20. Cancellation: Buyer may cancel this order, in whole or in part, at any time prior to shipment, without liability to Seller, and any time following shipment with liability to Seller in the amount of a reasonable cancellation fee as determined by Buyer. Seller will refund all amounts pre-paid by Buyer for the order within thirty days of Buyer’s cancellation.
21. Payment: Buyer will specify which of the following methods Seller must use in submitting this invoice: a) U.S. Postal Mail, b) e-mail c) SAP Ariba Supplier Portal, or d) electronic data interface (EDI). Failure to submit invoices via the specified invoicing method will result in delayed payment or refusal to pay for any and all goods and services on this order. Buyer shall pay undisputed amounts owed to Seller for Products within 60 days of the Buyer’s receipt of a correct invoice. Seller acknowledges and agrees that any invoice not received by Buyer within ninety (90) days after Products have been performed or delivered shall be time barred and shall not be paid unless there has been advance written consent by Buyer with respect to such delay.

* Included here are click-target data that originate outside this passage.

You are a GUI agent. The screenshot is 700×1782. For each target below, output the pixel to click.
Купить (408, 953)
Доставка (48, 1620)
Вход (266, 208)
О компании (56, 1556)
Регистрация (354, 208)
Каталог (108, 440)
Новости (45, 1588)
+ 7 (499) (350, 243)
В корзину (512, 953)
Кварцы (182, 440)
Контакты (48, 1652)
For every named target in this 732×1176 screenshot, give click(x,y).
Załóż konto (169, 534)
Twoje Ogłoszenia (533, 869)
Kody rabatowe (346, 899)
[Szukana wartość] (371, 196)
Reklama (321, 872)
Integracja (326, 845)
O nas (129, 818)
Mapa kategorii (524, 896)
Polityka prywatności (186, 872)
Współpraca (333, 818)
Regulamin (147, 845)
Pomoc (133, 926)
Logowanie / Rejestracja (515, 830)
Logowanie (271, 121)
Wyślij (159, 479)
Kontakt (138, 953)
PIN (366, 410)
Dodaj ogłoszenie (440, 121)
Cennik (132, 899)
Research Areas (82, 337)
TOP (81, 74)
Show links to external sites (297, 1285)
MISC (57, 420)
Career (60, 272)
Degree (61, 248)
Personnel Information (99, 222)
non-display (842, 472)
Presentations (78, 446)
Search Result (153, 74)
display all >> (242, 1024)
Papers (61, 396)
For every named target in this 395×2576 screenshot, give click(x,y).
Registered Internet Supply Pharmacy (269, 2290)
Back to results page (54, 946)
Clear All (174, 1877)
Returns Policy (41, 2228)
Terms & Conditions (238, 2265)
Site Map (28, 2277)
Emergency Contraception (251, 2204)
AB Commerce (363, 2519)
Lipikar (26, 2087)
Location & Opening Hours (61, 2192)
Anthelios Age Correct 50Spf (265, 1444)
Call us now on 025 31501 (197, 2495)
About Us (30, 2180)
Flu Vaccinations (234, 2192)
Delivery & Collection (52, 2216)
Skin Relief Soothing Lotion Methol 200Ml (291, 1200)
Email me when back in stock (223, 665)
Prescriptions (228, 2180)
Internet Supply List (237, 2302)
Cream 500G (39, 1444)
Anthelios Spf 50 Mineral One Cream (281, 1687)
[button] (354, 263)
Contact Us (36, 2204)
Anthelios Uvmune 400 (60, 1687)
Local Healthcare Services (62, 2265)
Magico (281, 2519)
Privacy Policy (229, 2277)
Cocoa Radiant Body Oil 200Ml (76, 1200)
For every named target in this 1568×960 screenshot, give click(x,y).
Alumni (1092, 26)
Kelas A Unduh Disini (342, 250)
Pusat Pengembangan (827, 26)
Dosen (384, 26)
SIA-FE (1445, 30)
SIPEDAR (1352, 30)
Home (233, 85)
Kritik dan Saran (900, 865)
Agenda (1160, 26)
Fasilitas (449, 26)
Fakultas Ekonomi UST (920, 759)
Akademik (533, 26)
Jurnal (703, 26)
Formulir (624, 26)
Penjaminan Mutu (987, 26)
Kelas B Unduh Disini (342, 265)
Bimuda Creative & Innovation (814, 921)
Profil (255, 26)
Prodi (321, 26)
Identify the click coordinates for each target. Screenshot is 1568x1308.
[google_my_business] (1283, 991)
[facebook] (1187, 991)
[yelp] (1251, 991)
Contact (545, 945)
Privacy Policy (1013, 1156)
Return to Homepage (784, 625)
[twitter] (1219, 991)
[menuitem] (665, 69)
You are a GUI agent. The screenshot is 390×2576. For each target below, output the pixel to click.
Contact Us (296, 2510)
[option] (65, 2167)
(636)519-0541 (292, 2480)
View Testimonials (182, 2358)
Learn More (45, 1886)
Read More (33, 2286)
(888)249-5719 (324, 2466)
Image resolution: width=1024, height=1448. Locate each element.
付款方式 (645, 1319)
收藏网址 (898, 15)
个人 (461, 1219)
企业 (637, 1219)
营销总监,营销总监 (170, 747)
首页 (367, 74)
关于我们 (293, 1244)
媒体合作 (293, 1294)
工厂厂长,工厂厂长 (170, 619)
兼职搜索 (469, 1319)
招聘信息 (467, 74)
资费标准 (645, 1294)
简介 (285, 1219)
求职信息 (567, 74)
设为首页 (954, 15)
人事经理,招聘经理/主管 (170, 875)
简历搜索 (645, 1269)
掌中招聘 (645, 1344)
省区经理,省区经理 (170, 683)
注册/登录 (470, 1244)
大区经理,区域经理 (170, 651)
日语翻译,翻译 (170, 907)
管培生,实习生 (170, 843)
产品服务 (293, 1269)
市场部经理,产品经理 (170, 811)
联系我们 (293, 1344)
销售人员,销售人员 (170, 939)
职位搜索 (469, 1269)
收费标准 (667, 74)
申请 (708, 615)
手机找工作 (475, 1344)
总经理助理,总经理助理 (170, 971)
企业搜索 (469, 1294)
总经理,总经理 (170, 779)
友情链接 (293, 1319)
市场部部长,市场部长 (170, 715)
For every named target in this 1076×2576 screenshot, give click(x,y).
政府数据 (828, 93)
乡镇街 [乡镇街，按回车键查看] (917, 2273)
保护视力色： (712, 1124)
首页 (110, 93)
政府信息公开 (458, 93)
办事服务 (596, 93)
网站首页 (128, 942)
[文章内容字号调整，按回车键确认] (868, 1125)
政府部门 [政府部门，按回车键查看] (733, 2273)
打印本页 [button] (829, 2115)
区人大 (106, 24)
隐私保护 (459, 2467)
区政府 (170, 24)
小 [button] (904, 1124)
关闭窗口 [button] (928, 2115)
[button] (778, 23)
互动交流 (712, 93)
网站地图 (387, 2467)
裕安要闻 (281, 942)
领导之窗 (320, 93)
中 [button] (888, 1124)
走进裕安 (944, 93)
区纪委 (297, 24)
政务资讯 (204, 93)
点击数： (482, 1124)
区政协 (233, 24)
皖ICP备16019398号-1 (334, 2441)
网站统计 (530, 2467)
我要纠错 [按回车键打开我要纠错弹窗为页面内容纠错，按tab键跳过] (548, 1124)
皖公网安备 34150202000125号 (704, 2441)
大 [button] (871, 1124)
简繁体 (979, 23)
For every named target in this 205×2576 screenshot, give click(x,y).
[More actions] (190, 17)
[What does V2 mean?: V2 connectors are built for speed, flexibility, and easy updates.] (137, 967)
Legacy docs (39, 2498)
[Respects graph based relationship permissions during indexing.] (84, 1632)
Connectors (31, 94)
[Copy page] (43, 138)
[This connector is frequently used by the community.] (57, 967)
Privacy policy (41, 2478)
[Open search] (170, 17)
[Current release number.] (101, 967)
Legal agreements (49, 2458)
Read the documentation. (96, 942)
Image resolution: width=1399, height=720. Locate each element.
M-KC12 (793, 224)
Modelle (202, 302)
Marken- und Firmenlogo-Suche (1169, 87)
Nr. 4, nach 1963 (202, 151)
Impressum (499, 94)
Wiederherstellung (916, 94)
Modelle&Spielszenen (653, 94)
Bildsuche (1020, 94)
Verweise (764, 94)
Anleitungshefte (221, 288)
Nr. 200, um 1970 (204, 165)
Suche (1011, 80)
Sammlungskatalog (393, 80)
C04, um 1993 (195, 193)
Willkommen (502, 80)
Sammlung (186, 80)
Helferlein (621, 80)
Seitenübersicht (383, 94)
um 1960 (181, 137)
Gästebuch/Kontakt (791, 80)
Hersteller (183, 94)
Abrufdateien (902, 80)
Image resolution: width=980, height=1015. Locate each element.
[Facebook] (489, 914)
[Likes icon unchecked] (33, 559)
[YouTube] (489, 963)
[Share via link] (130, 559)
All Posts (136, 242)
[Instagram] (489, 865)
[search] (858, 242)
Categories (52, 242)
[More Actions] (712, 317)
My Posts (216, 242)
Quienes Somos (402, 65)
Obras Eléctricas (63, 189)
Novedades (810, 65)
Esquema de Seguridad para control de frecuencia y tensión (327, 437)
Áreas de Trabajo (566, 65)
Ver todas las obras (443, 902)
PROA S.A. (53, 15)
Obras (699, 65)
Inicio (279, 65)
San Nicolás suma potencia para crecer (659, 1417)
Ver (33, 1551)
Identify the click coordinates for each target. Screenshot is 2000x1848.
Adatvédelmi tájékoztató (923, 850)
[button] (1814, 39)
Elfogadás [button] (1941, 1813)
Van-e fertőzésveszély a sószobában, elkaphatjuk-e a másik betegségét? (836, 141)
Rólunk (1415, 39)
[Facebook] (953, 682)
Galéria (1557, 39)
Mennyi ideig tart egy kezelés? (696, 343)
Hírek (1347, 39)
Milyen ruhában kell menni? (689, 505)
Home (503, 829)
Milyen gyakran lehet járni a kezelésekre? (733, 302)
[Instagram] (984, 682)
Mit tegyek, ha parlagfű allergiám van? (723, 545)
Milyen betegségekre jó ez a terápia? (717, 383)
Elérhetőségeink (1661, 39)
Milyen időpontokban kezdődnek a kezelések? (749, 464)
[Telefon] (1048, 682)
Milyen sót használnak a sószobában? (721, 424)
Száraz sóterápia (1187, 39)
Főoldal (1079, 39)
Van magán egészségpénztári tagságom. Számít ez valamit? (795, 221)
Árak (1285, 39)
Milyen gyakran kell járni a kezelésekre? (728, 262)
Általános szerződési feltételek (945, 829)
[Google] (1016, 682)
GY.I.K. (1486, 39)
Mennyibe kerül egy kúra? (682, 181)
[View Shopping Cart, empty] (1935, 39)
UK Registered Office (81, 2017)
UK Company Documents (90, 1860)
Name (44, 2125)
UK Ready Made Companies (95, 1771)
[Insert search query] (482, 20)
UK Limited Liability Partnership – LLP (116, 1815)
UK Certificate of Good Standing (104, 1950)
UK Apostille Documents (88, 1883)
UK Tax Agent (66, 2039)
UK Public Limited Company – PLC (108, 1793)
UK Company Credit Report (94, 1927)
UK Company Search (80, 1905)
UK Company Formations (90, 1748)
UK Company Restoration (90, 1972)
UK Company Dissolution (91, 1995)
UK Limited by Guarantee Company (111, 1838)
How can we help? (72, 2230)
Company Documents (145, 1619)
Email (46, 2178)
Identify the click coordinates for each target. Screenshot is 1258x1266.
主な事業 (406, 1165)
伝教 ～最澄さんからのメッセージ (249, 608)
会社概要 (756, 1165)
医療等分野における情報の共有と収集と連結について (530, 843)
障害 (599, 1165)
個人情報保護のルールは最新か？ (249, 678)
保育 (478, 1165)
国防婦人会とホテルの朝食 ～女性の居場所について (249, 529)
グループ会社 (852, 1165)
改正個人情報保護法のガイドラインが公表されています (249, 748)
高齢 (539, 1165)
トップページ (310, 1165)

Buyer may deduct any amount owed by Seller to Buyer as a setoff against any amount due to Seller.
22. Severability: If any provision of this order is invalid, illegal, or unenforceable in any jurisdiction, for any reason, the invalidity, illegality, or unenforceability of that provision will not affect any other provision in this order, but the invalid, illegal, or unenforceable provision will be substituted with a valid provision that most closely approximates the intent and the economic effect of the original provision and that would be enforceable to the maximum extent permitted in the jurisdiction.